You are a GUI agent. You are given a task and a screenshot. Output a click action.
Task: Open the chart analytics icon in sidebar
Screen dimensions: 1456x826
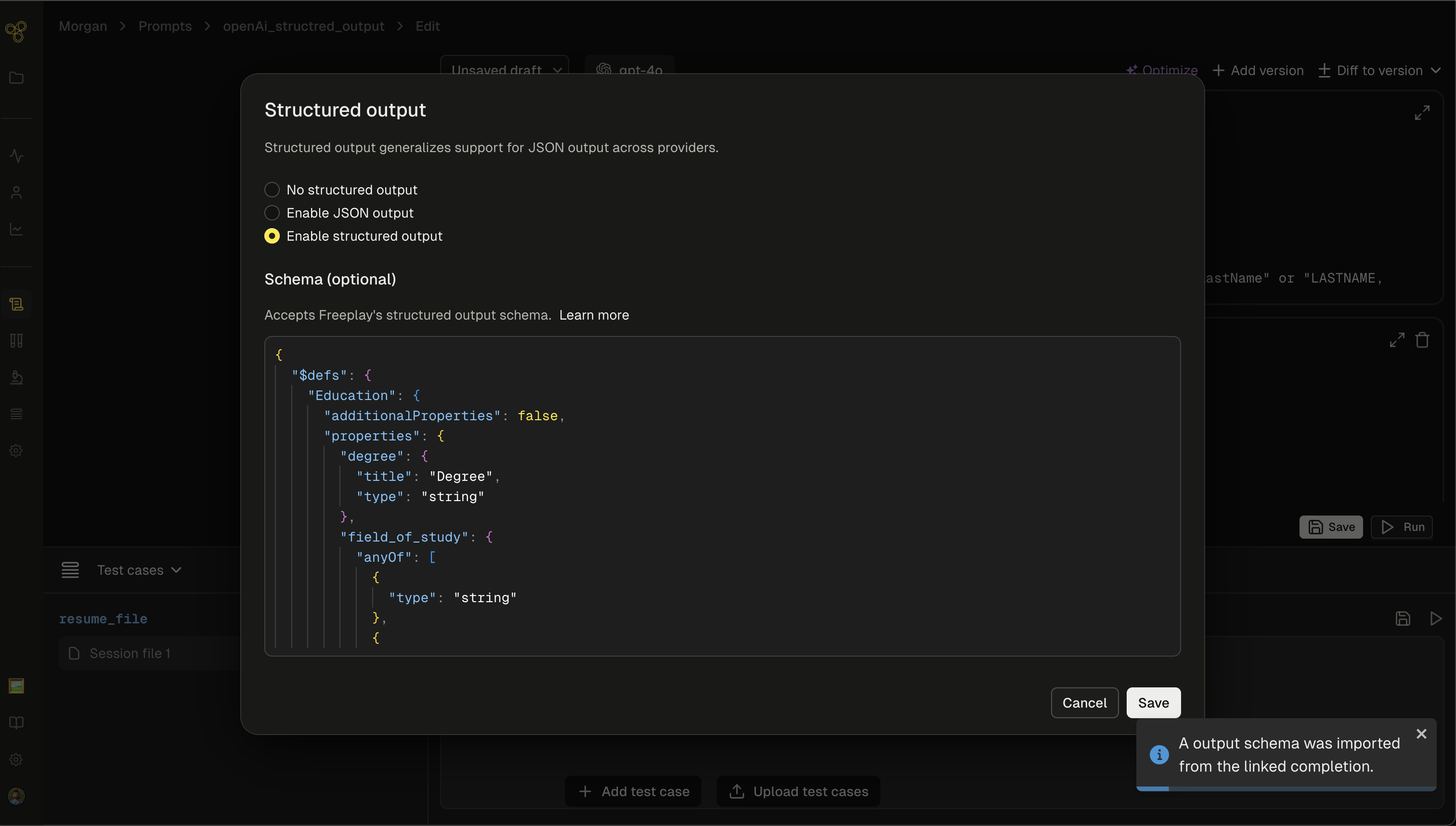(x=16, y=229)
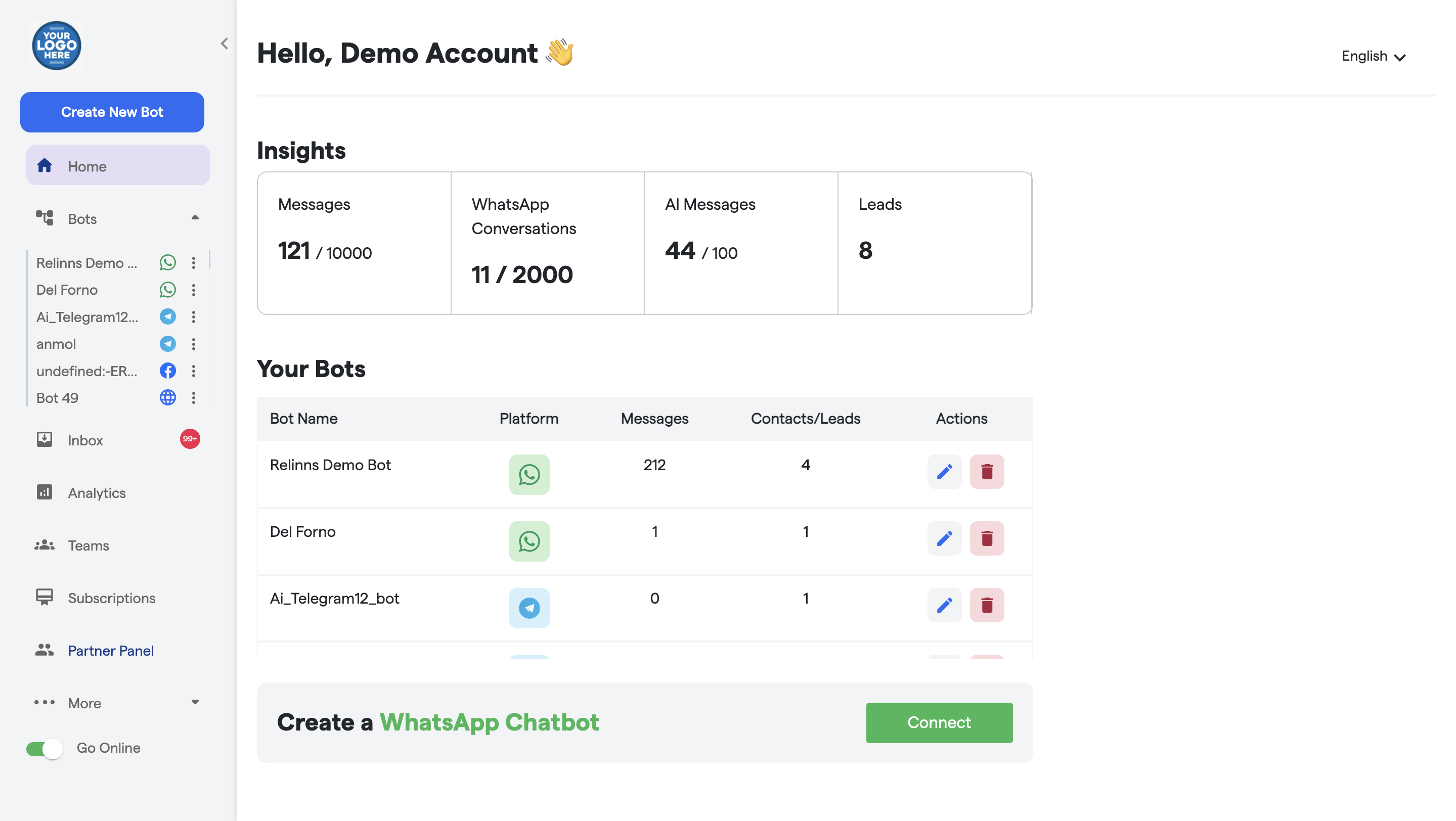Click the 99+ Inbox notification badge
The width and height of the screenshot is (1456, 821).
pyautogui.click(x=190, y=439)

## AIM OF THE EXERCISE
Above are the records; print them all exactly and keep the pictures out.

## EXERCISE SOLUTION
You are a GUI agent. You are given a task and a screenshot. Output a click action.
Task: Open the chart analytics icon in sidebar
Screen dimensions: 1456x826
(x=16, y=229)
Click the 99+ Inbox notification badge
The width and height of the screenshot is (1456, 821).
pyautogui.click(x=190, y=439)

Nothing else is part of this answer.